→ Exercise directions: Return the entries below verbatim, from the line containing "Open the 5 mins post timestamp" through the end of the entries, with both ends included. Omit the pictures from your answer.

Entries excerpted from a collection:
────

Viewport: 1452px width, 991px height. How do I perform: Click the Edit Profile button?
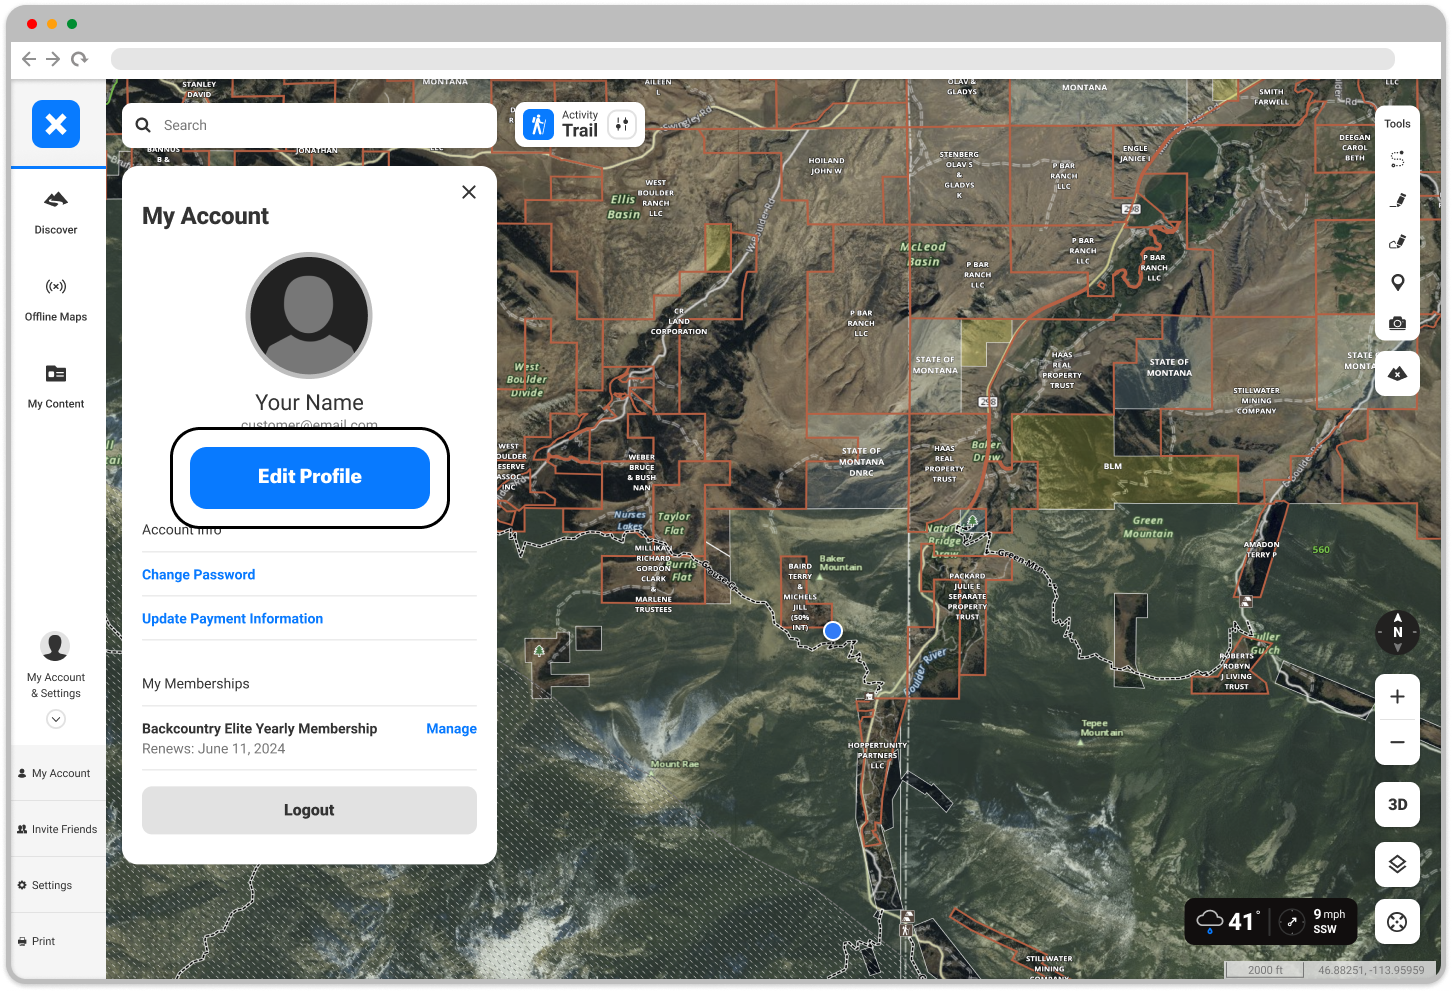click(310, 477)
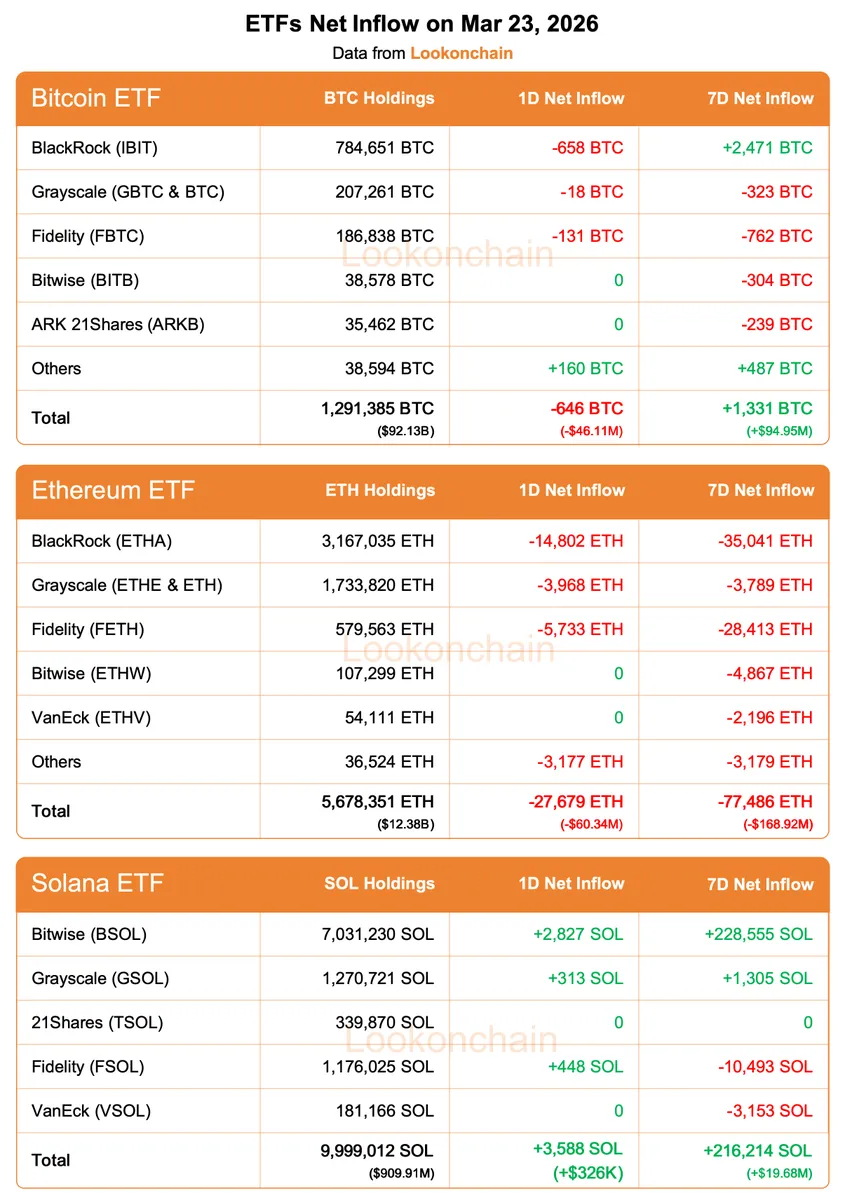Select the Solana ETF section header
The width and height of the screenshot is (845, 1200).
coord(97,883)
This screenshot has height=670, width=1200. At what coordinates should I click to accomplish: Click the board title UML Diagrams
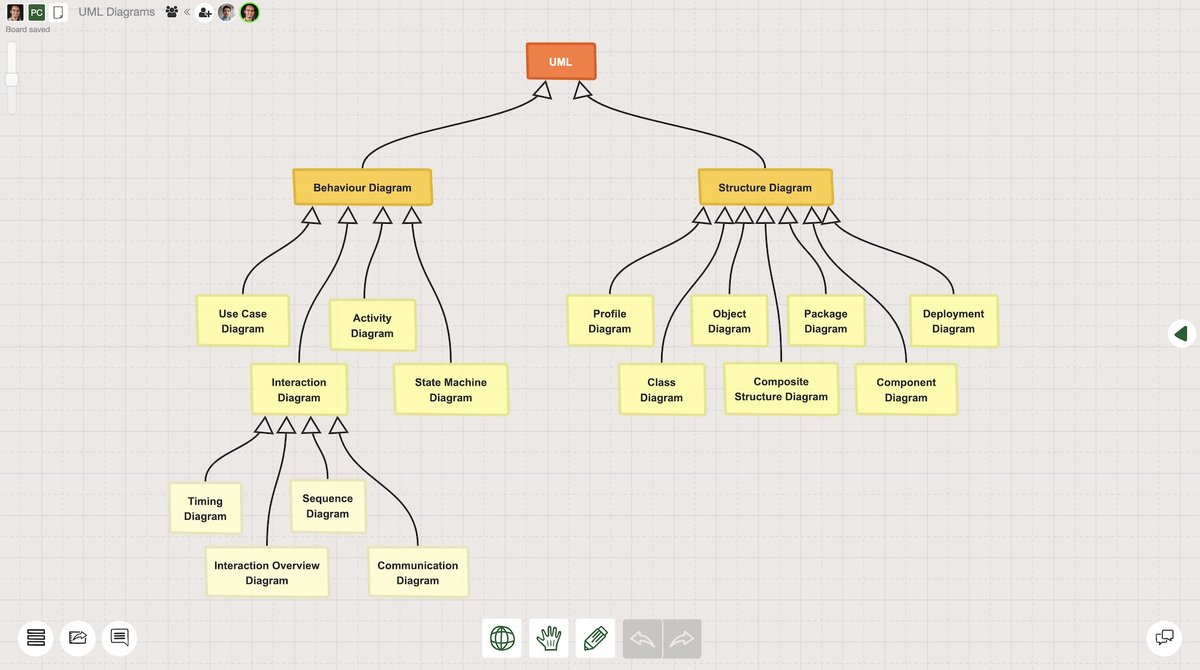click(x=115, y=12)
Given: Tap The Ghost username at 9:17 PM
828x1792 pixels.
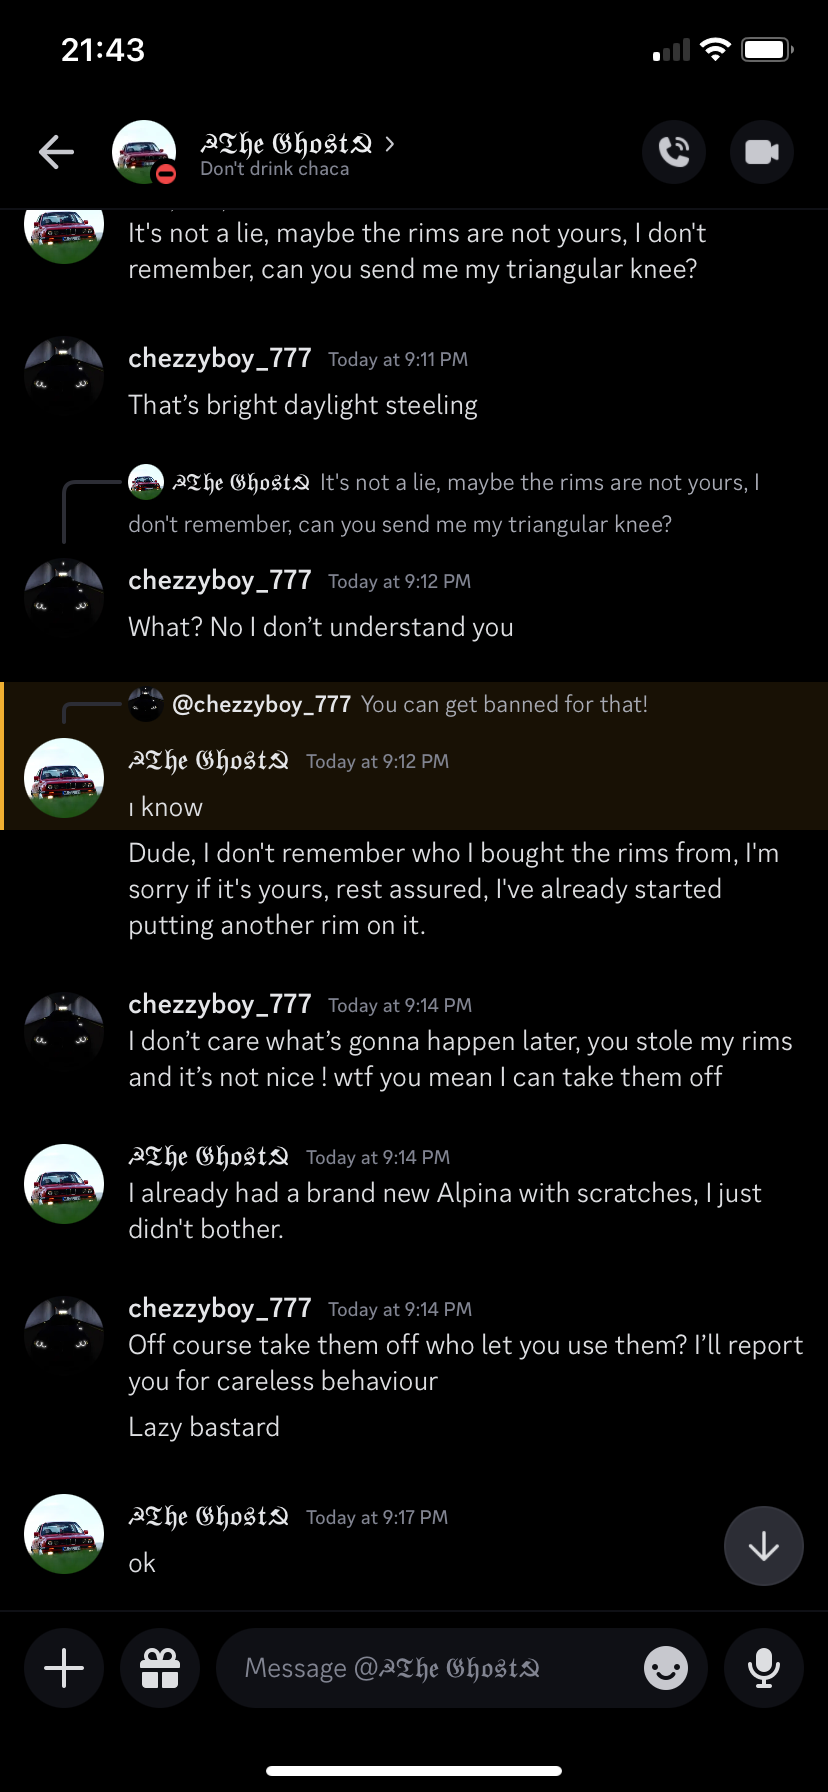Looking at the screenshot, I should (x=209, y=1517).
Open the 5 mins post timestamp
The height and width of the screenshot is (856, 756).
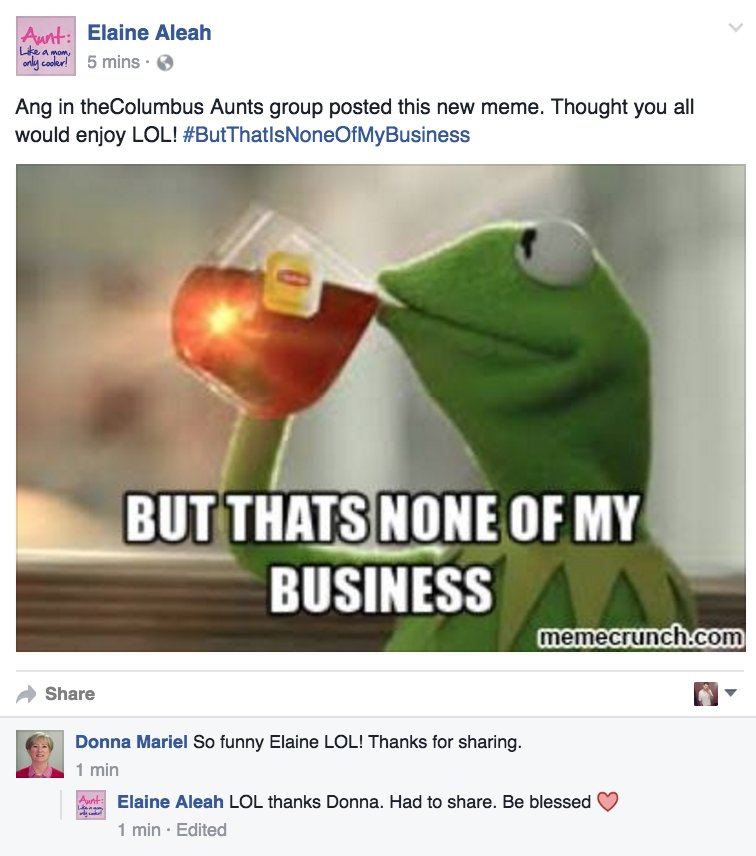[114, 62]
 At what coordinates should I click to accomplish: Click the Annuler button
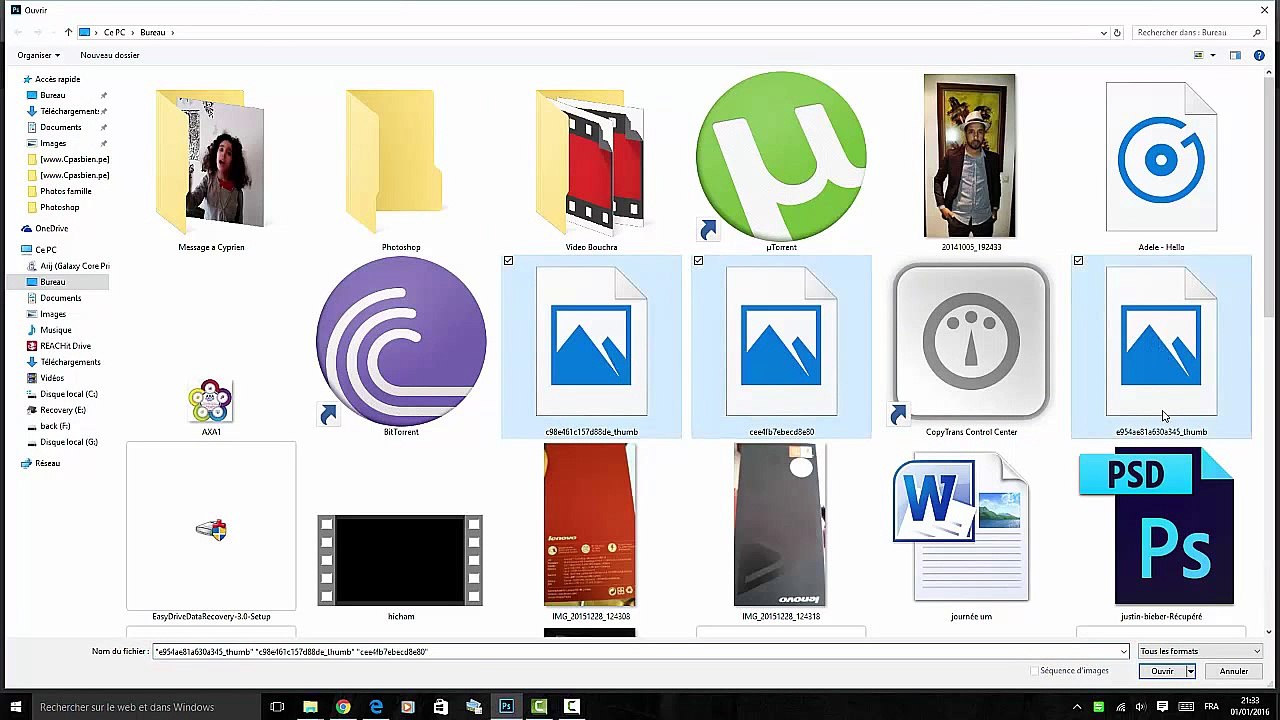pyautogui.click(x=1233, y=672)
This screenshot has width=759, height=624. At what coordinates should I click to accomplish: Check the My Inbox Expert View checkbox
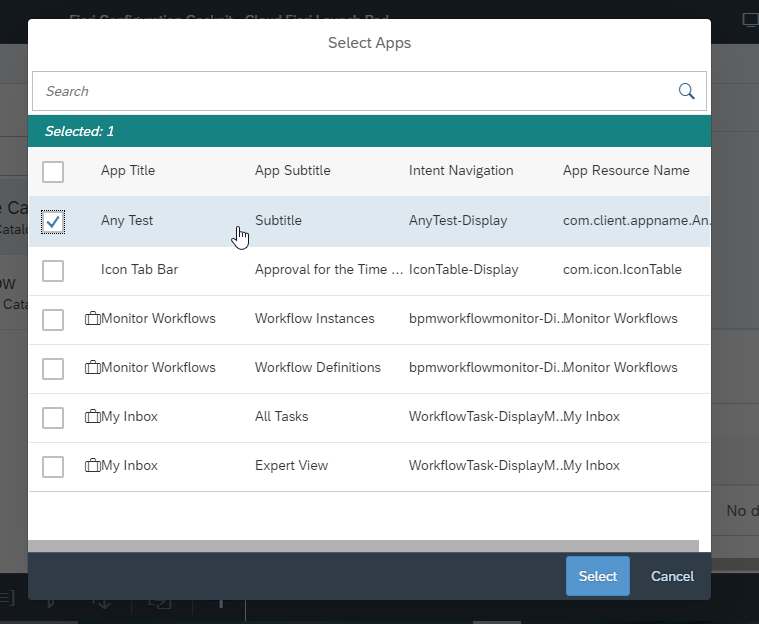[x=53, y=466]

────

→ Reply to the exercise:
Open the 5 mins post timestamp
The height and width of the screenshot is (856, 756).
[114, 62]
 At what coordinates should I click to accomplish: Click the Annuler button
pyautogui.click(x=1233, y=672)
This screenshot has width=759, height=624. At what coordinates should I click to accomplish: Check the My Inbox Expert View checkbox
[x=53, y=466]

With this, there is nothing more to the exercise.